→ Task details: Give back, word for word, the lines of the listing starting with the line that contains "Viewport: 519px width, 418px" and going on through the end of the listing. Leave the pictures out of your answer.

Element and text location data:
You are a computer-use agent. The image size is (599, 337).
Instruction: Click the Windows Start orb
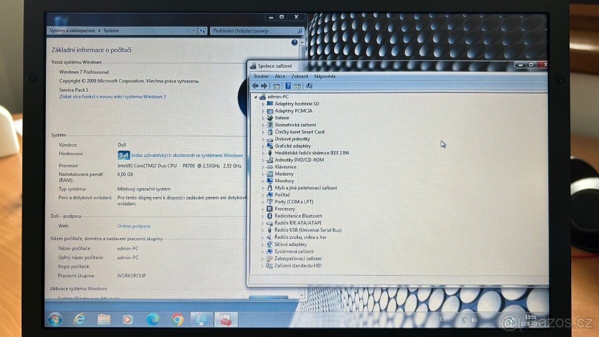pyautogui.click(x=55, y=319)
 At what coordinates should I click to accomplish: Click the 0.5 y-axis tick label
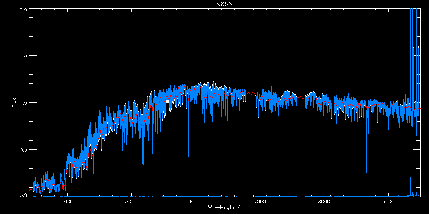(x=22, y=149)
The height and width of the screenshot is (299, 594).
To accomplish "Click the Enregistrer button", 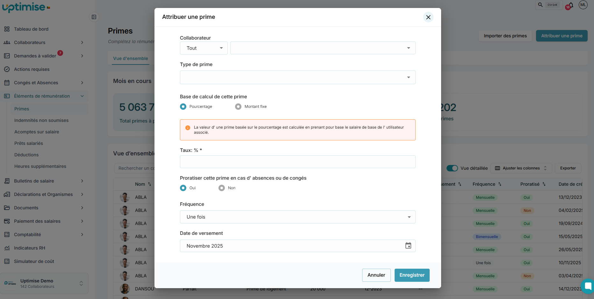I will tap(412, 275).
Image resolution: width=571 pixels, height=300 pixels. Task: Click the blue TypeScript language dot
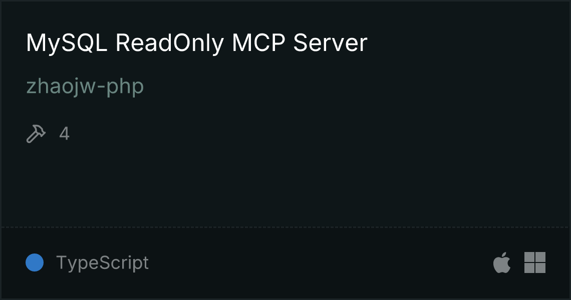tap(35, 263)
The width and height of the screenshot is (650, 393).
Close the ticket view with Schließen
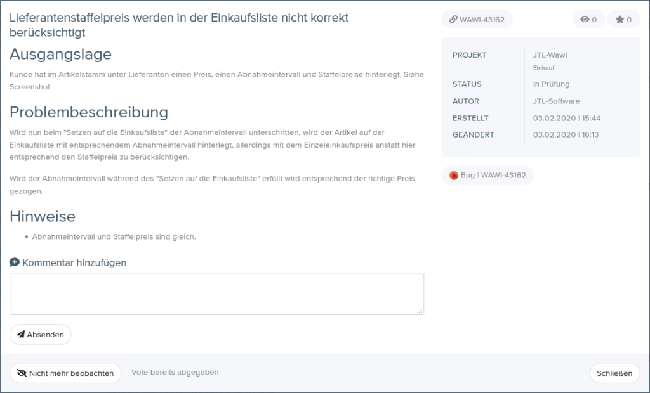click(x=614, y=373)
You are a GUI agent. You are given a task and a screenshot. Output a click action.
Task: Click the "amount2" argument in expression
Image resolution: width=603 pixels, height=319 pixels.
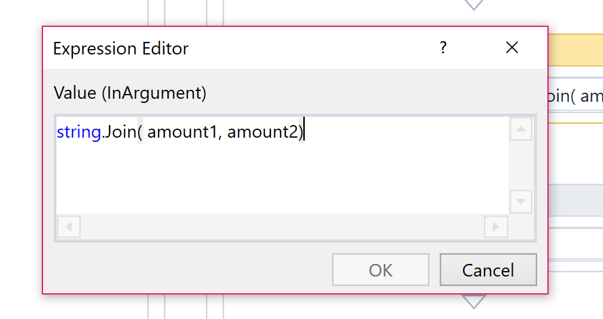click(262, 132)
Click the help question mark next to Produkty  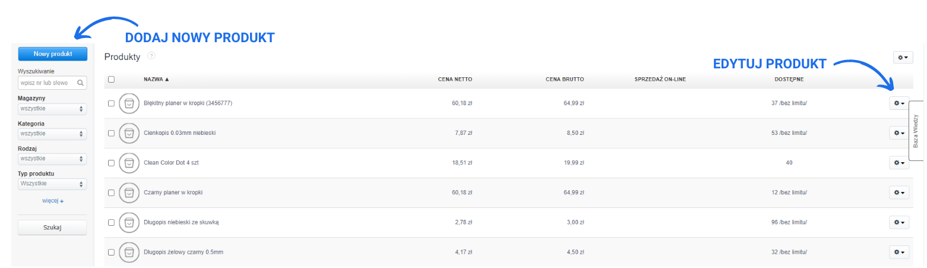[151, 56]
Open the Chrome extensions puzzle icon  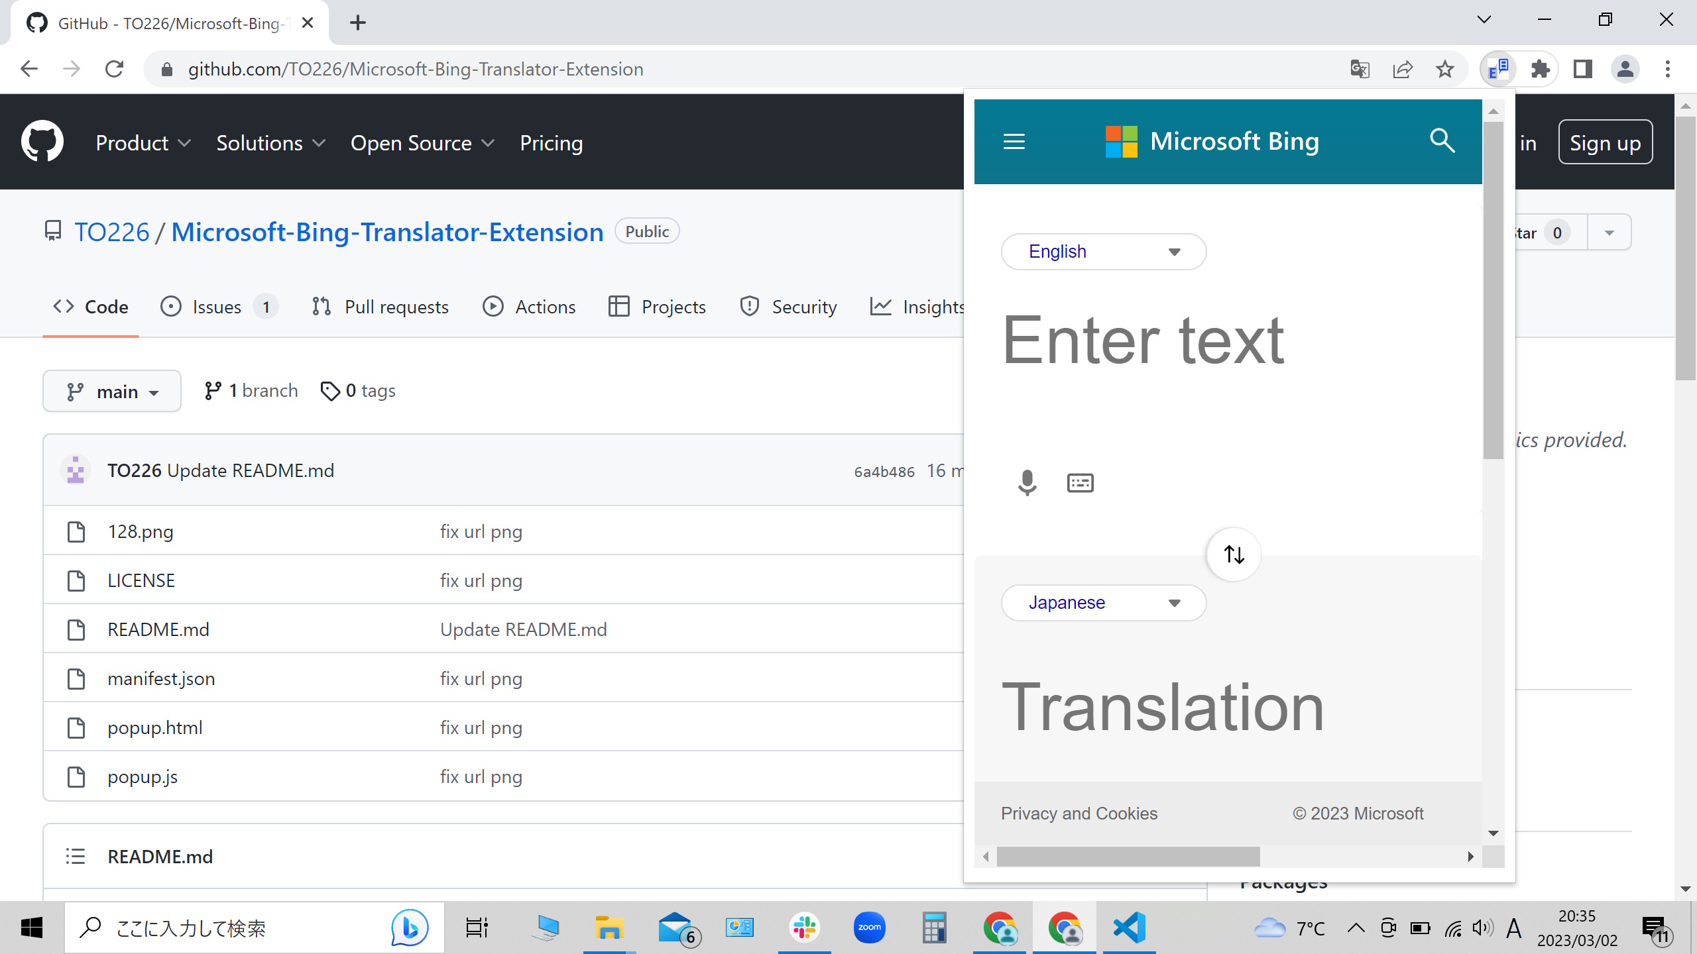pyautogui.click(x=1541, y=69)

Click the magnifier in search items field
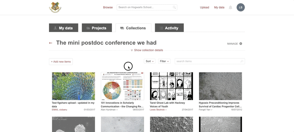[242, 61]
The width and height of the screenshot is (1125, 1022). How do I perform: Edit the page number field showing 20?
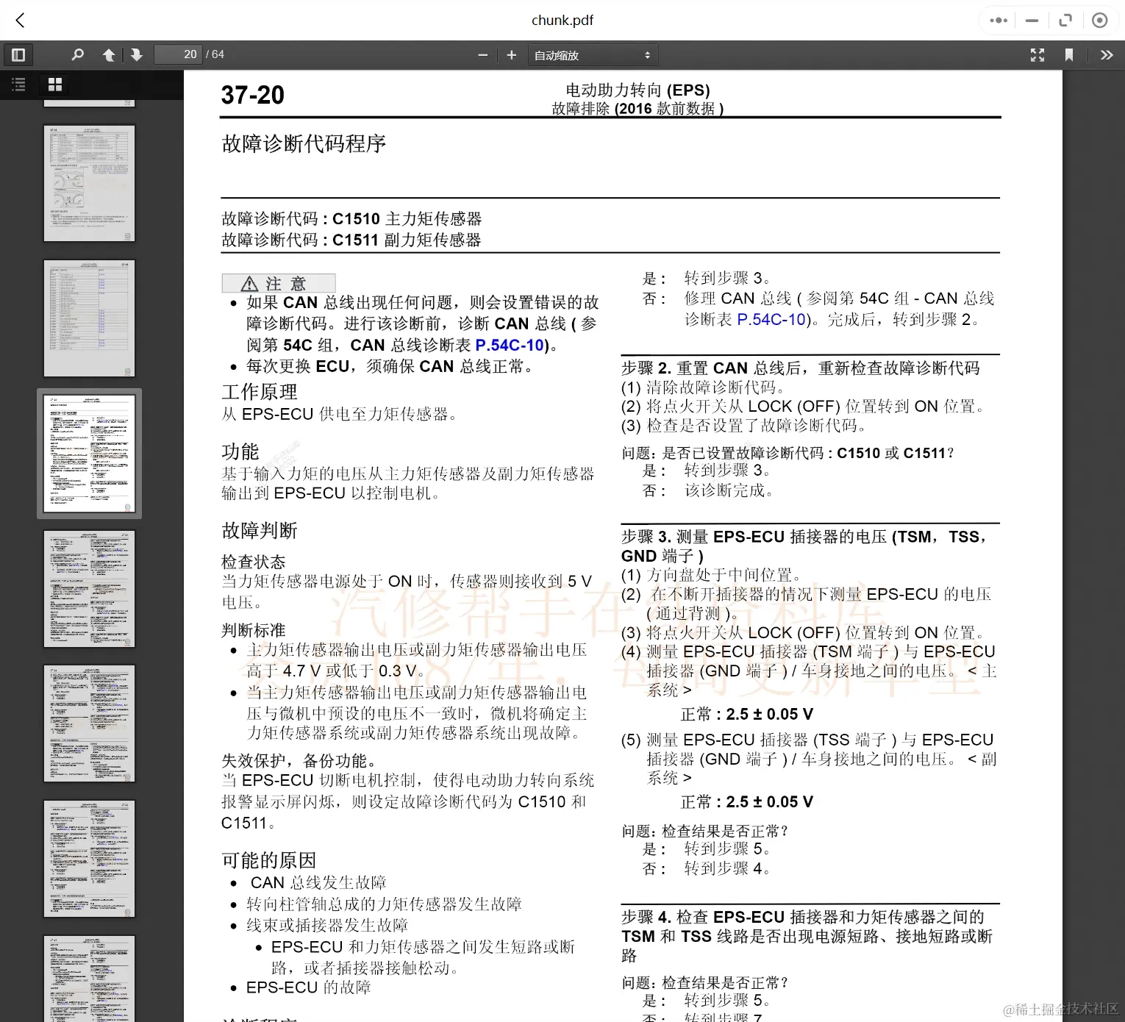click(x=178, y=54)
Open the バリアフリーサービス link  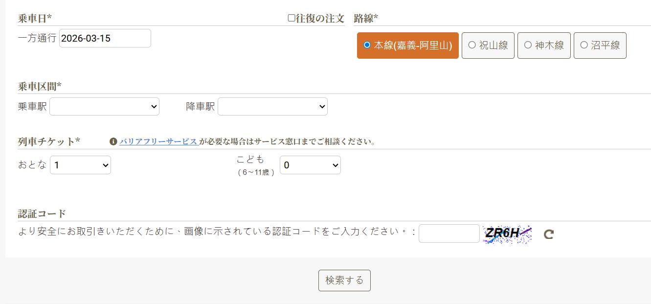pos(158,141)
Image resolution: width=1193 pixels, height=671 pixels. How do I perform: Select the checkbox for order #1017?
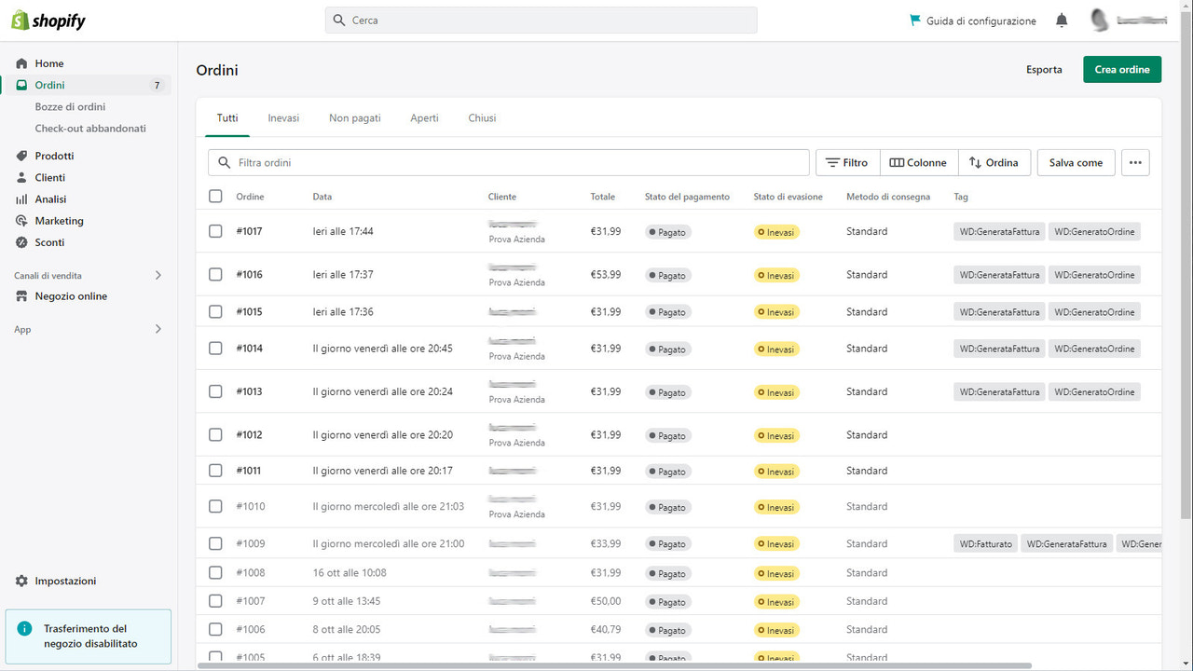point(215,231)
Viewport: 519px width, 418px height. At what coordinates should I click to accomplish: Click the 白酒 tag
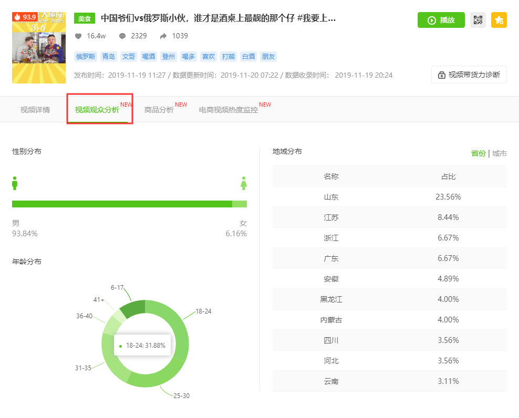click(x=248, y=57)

→ Result of this exercise:
Viewport: 519px width, 418px height. At what coordinates should I click to accomplish: Click the 白酒 tag
click(x=248, y=57)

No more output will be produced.